**What you will do:**
Set down, word for word, the stretch of lines from the one containing "Instruction: Turn on" to the end of the records below.

::: Information given :::

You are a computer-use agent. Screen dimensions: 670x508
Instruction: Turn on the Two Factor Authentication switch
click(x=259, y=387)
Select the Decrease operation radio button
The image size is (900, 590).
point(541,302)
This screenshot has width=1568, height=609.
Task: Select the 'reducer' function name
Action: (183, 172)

:::

**Result for this exercise:**
Instruction: Turn on the Two Factor Authentication switch
click(x=259, y=387)
Select the Decrease operation radio button
The image size is (900, 590).
point(541,302)
This screenshot has width=1568, height=609.
Task: Select the 'reducer' function name
Action: (183, 172)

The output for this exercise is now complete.